Miguel me llamó el otro día para ver si nos íbamos de paseo con la moto. Como siempre, quedamos en el Bandama a las 9 de la mañana. “Uno de mis hermanos viene con su Harley”, me dijo.
Cuando llegué a Tafira Alta, Miguel acababa de hacerlo; lo encontré bajándose de la moto y quitándose el casco.
Aparqué, intercambio de saludos, cruzamos al bar y me presentó a sus tres hermanos y a media docena más de sus amigos que también se apuntaban a la excursión.
Después del cortado de rigor y una vez trazada la ruta, más o menos de aquella manera, decidimos arrancar, pero cuando me fijo, resulta que estoy rodeado por ocho o nueve Harley Davidson, todas impresionantes, al punto que somos Miguel con su Honda y yo con mi Kawasaki, los que damos “la nota” .
Arrancamos y nos vimos dentro de una marea de ruido característico, de manillares con flequillos, de chaquetas de cuero negro con águilas en la espalda y toda la imaginería "Harley Davidson" que uno pueda figurar. Desde cintos a camisetas. Desde cascos a relojes.
Estuve conduciendo en el último lugar del grupo durante un tiempo y tengo que reconocer que ver las Harleys desde atrás, ocupando entre todas el espacio de un camión o entrando pesadamente en las curvas, me pareció un espectáculo.
Subíamos hacia Santa Brígida con todas ellas delante, siempre a una velocidad de auténtico paseo, cuando de pronto entramos por una desviación. Al poco, en un camino vecinal que discurría por el interior de un barranco en el que no había estado jamás. La carretera se estrechó y las Harleys empezaron a sufrir las consecuencias de su enorme envergadura. No podíamos pasar de segunda. Había curvas tan cerradas que alguno pasó verdaderos apuros y es que, manejar una de estas motos y mantener el equilibrio, con lo que pesan, no es nada fácil cuando hay que hacer maniobra. De hecho, en más de una ocasión escuché el ruido de alguno de sus pisantes rozando la carretera al entrar en las curvas.
El paseo en general había sido muy bonito, pero tengo que reconocer que la filosofía Harley de ir constantemente tan despacio, no es la mía.
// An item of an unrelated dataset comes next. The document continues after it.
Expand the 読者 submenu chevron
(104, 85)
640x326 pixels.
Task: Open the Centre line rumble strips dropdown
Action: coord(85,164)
Al poco salimos a una carretera general. Seguía atrás, cuando Miguel se me acercó y me dijo, “cuando te haga una seña, vente detrás de mí”
No creo que pasaran tres minutos. Miguel me hizo la seña, aprovechó una recta, vi que las Harleys se apartaban, tiré de segunda hasta casi 8 mil revoluciones y me metí detrás de él. A partir de aquí fue otra vez una explosión de satisfacción. Curva, recta larga, curva otra vez. Ya no vimos más a ninguna máquina yanqui hasta que llegamos al cruce en el que habíamos quedado con ellos. Se convirtieron en un ruido lejano que cada vez se escuchaba menos. La moto, como siempre. Le faltan un par de puntos, pero no desmerece. De hecho uno de los "Harleys" me dijo, "¡niño, hay que ver cómo entra esa Kawa en las curvas!"
Yo sabía que las Harleys no eran motos muy potentes y sí muy pesadas. El hecho de ser motos de estricto paseo las hacía lentas, o eso pensaba yo, hasta que llegamos a la autovía y uno de los hermanos de Miguel salió disparado como un tiro. ¡Cómo caminaba aquella Harley Davidson! Fue la única que se mantuvo con nosotros dos hasta que llegamos a la capital. Se notaba que el gemelo de Miguel estaba tirando del acelerador con gusto, resarciéndose de las escasas ocasiones que las curvas del recorrido le habían ofrecido para darle "leña" a la moto.
Entramos por el Hospital Negrín y a partir de ahí, cada uno se fue para su casa. Como siempre, me lo pasé genial.